Di dalam ruangan bu Nafisah yang
seperti di ruang persidangan”jadi, siapa diantara kalian yang nyontek?” Tanya
bu nafisah tanpa basa basi. Kami hanya diam seribu bahasa, tidak berani
bersuara sedikitpun.
“Sial…kenapa bisa ketahuan? Kalau
aku nyontek? Tapi, nggak mungkin juga kalau aku ngaku, bisa dihukum gantung neh
ma bu Nafisah” kataku dalam hati. Aku berusaha bersikap sebiasa mungkin dan tidak menunjukkan
rasa takut sedikitpun.
Masih hening, “JAWAB!!!” teriak bu
Nafisah sambil memukul meja kerjanya. Semua guru yang dan beberapa siswa yang
ada di ruangan yang sama serentak menoleh pada kami.
Aku tetap, bersikap sesaantai
mungkin, seolah-seolah tidak bersalah. Begitu juga dengan Senja. Tapi sejenak
kemudian,“maafkan saya, bu. Saya sudah melakukan kesalahan besar, saya siap
menerima hukuman apapun” Senja berkata dengan gentlenya.
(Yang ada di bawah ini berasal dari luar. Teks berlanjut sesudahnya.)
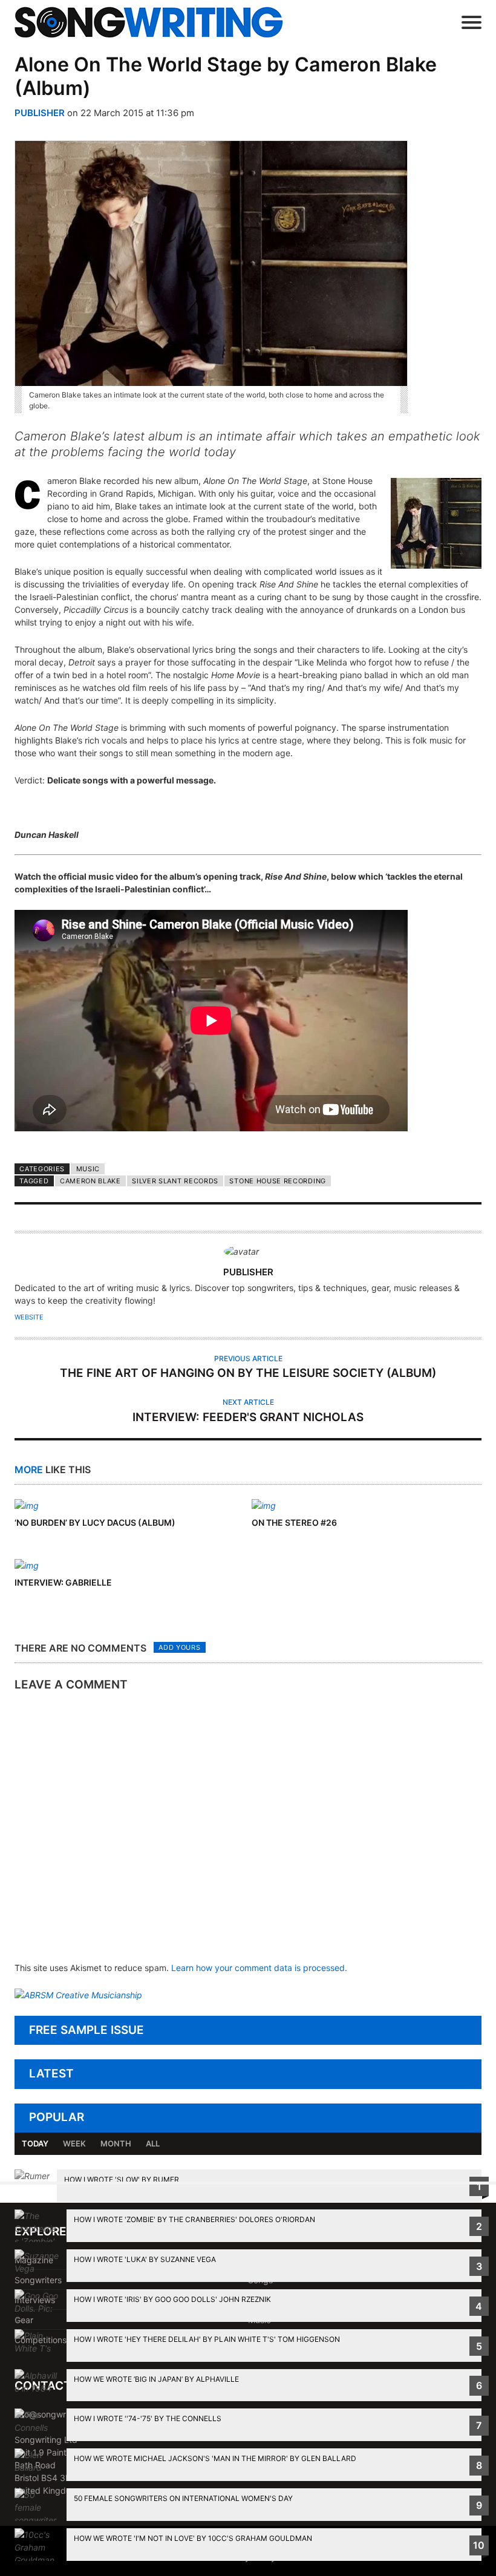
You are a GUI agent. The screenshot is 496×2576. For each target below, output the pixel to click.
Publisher (40, 113)
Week (74, 2143)
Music (88, 1169)
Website (29, 1317)
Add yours (179, 1647)
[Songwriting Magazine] (166, 22)
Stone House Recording (277, 1181)
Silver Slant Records (175, 1181)
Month (115, 2143)
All (153, 2143)
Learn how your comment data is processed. (259, 1968)
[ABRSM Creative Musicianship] (78, 1995)
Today (35, 2143)
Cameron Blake (90, 1181)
“Oh…bagus sekali Senja, akhirnya
kamu mengaku juga, tapi ibu harus bersikap adil, karena Cinta juga telah dengan
sukarela memberikan buku tugasnya untuk dicontek, maka ibu tetap akan menghukum
kalian berdua.” Kata bu Nafisah dengan tajam dan menusuk sampai ke ulu hati.
“Senja, kenapa dia mengakui
perbuatan yang tidak dilkukakannya”aku bertanya-tanya dalam hati, ah…aku malu!
Malu sekali padanya, dan mulai saat itu, aku berusaha menjauh dan menghindar
darinya. Tapi, entah kenapa semakin aku menjauhinya, aku malah semakin tertekan
dan sakit. Apalagi, ketika aku melihat dia sedang ngobrol dan bercanda ria
dengan teman-teman perempuanku yang lain. Aku, nggak tahu, kenapa aku bisa bersikap
seperti itu padanya. Pernah suatu hari Via bertanya padaku, kenapa aku terlihat begitu membenci Senja, aku hanya
menjawabnya dengan diam plus mendiamkan Via selama tiga hari. Dan Via tidak
pernah menanyakan hal yang itu lagi.
“Hei…nona
manis, sudah menconteknya?” Tanya Via. Seketika kenangan tentang Senja langsung
buyar.
“Oh,
belum neh…dikit lagi” jawabku.
“Vi,
kamu suka sms an nggak sama Senja?” tanyaku tiba-tiba.
“Apa?
S-E-N-J-A? nggak salah neh? Kamu nanyain dia? Halo..!sejak kapan seorang Cinta
Pramesti menanyakan musuh yang dibencinya setengah mati, ups…apa jangan-jangan
musuh yang dicintainya setengah mati? ha…ha..ha….” Via malah mengolok-ngolokku.
“Vi,
aku serius, sudah tiga malam ini, aku bermimpi tentang dia, dan sudah tiga hari
ini pula aku terus teringat padanya” jawabku dengan tampang serius.
“Oh,
so sweet!!!” jawab Via semakin mengolok-olokku
“Vi,
kamu bisa bedain nggak seh, kapan kalau aku serius dan kapan kalau lagi
bercanda” aku mulai kesal
“Tenang,
Tata manis, jangan langsung emosi gitu dong! Jelek tahu!” balasnya.
“Ok,
aku memang pernah SMSan sama Senja, tapi itu sudah dua tahun yang lalu, kalau
nggak salah, waktu kita OSPEK dulu, Ta.
Setelah itu, dia entah ngilang kemana lagi, hijrah ke bulan kali, he…he…” Via
masih tersenyum-senyum kecil memandangiku geli.
“Memang
ada yang lucu ya?kok kamu senyum-senyum gitu” tanyaku
“Nggak,
nggak ada yang lucu kok, memang sejak kapan senyum itu dilarang?”
“Sejak
detik ini,” jawabku kesal.
“Ta,
ke Perpus yuk,”
“Lho,
bukannya sekarang Mr. Fahri masuk?” tanyaku heran
“Ha…ha…ha…tumben
rajin anak satu ini, Mr. Fahri nggak masuk hari ini, Tata!” jawabnya sambil
nyengir
“Kenapa
nggak ngasih tahu dari tadi? Tahu dia nggak masuk, ngapain juga aku capek-capek
ngerjain tugas ampe ngebut kayak gini”
“Ha…ha…ha…”
Via tertawa puas sambil berlari ke luar kelas.
“Awas
kamu ya, Vi, tunggu pembalasanku!” akupun menyusulnya di belakang.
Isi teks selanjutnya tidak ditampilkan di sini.